Exercise instructions:
Reproduce, with no changes, the line where "بعد حلَ قواته" appears and every subsequent line of the listing, the last one included.

-- Records shown follows --

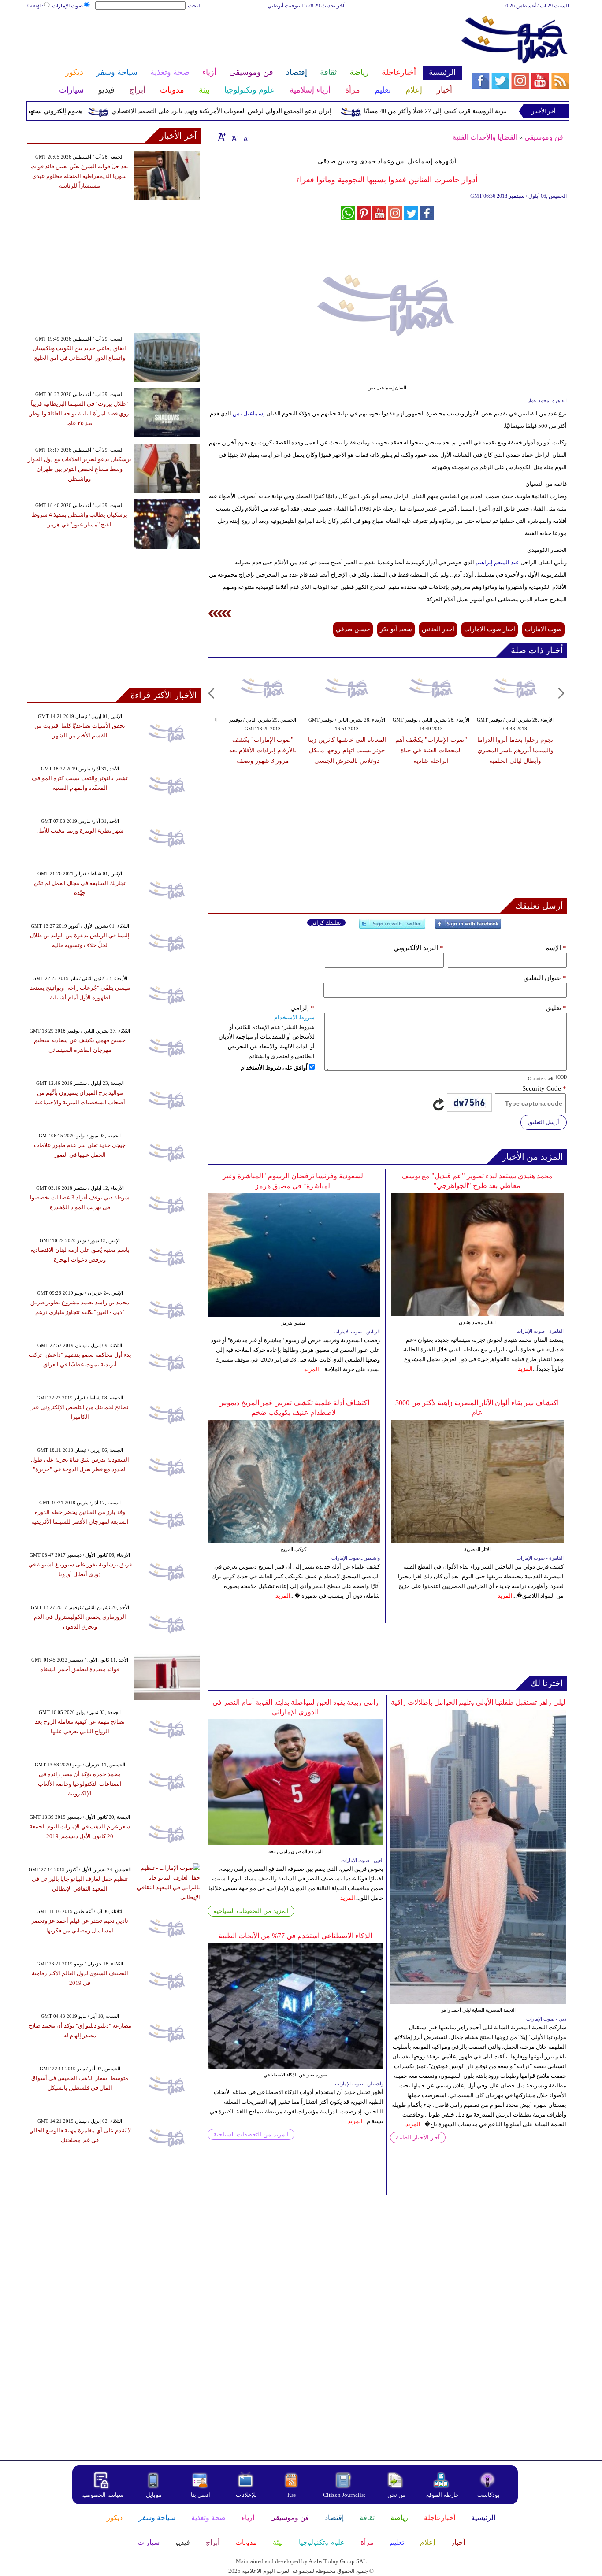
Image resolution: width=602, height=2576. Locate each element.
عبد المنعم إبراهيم (497, 562)
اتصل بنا (200, 2494)
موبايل (154, 2494)
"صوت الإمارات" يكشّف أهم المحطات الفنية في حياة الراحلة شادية (431, 750)
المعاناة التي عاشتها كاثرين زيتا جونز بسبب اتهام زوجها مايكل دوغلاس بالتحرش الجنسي (347, 750)
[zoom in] (221, 137)
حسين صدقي (353, 629)
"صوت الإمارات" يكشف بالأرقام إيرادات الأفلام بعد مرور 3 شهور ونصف (262, 750)
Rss (292, 2494)
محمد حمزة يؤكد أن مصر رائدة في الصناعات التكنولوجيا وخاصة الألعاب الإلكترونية (80, 1784)
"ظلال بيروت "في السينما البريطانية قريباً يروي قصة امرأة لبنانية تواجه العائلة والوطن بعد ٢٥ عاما (79, 413)
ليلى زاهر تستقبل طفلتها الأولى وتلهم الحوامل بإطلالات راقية (478, 1702)
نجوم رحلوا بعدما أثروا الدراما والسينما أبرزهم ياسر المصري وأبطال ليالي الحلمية (515, 750)
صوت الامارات (543, 629)
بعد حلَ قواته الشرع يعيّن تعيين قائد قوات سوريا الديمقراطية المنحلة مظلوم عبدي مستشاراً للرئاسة (79, 176)
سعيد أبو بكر (396, 629)
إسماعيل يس (249, 413)
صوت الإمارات (67, 6)
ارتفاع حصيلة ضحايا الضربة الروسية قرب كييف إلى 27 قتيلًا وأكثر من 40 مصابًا (502, 111)
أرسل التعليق (543, 1122)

-- Records shown concluded --

Task result:
بعد حلَ قواته الشرع يعيّن تعيين قائد قوات سوريا الديمقراطية المنحلة مظلوم عبدي مستشاراً للرئاسة (79, 176)
سعيد أبو بكر (396, 629)
إسماعيل يس (249, 413)
صوت الإمارات (67, 6)
ارتفاع حصيلة ضحايا الضربة الروسية قرب كييف إلى 27 قتيلًا وأكثر من 40 مصابًا (502, 111)
أرسل التعليق (543, 1122)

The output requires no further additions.